* [Exercise description]: Return every line of the items below verbatim, with no changes, additions, or omissions.

* [Dataset items]:
============

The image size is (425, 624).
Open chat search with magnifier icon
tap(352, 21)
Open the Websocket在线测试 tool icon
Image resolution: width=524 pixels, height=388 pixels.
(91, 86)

============

* [The answer]:
The image size is (425, 624).
Open chat search with magnifier icon
tap(352, 21)
Open the Websocket在线测试 tool icon
Image resolution: width=524 pixels, height=388 pixels.
(91, 86)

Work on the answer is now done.